[SOURCE EXTRACT]
╭──

Some Cameras Stop Recording

jlpoolen commented 2 years ago

I have 5 Reolink cameras feeding into moonfire-nvr. 2 of the cameras (same model) stopped appearing in the LiveView. If I stop and start moonfire-nvr, they reappear and then after some time drop out. I've captured a log for an interval where the two cameras, GarageEast & GarageWest, dropped out.

The log runs for 24 hours from Sun 26 Dec 2021 09:57:43 AM PST to Mon 27 Dec 2021 09:58:08 AM PST. Here is a link to the log file that is being temporarily stored on Google Drive: https://drive.google.com/file/d/1yhoQtxqLSjDYEPxlDrvgz0_Z8F-xpmq2/view?usp=sharing

Tip: line 90,342 is at time point D20211226 20:00:02.449 Also, I restarted Monday at 8:38 a.m. (line 196,486) and both cameras appeared in the LiveView.

The drop-out occurs around 8:00 p.m. Sun. 12/26

Raspberry Pi4:

 jlpoole@pi:~/temp $ uname -a
 Linux pi 5.10.63-v7l+ #1457 SMP Tue Sep 28 11:26:14 BST 2021 armv7l GNU/Linux
 jlpoole@pi:~/temp $

Moonfire-nvr:

jlpoole@pi:/usr/local/src/moonfire-nvr $ date; git remote update
Mon 27 Dec 2021 11:26:52 AM PST
Fetching origin
remote: Enumerating objects: 66, done.
remote: Counting objects: 100% (66/66), done.
remote: Compressing objects: 100% (28/28), done.
remote: Total 48 (delta 38), reused 27 (delta 20), pack-reused 0
Unpacking objects: 100% (48/48), done.
From https://github.com/scottlamb/moonfire-nvr
   a7c574e..5c7263b  master     -> origin/master
jlpoole@pi:/usr/local/src/moonfire-nvr $ date; git status -uno
Mon 27 Dec 2021 11:27:03 AM PST
On branch master
Your branch is behind 'origin/master' by 9 commits, and can be fast-forwarded.
  (use "git pull" to update your local branch)

Changes not staged for commit:
  (use "git add <file>..." to update what will be committed)
  (use "git checkout -- <file>..." to discard changes in working directory)

        modified:   ui/package-lock.json

no changes added to commit (use "git add" and/or "git commit -a")

╰──

[DATA PROVIDED]
╭──

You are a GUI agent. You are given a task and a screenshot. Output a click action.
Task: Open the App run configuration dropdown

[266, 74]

╰──

Write out, word for word, the part of the camera issue report from "remote: Counting objects: 100%" up to and including "can be fast-forwarded.".

[FINAL RESULT]
remote: Counting objects: 100% (66/66), done.
remote: Compressing objects: 100% (28/28), done.
remote: Total 48 (delta 38), reused 27 (delta 20), pack-reused 0
Unpacking objects: 100% (48/48), done.
From https://github.com/scottlamb/moonfire-nvr
   a7c574e..5c7263b  master     -> origin/master
jlpoole@pi:/usr/local/src/moonfire-nvr $ date; git status -uno
Mon 27 Dec 2021 11:27:03 AM PST
On branch master
Your branch is behind 'origin/master' by 9 commits, and can be fast-forwarded.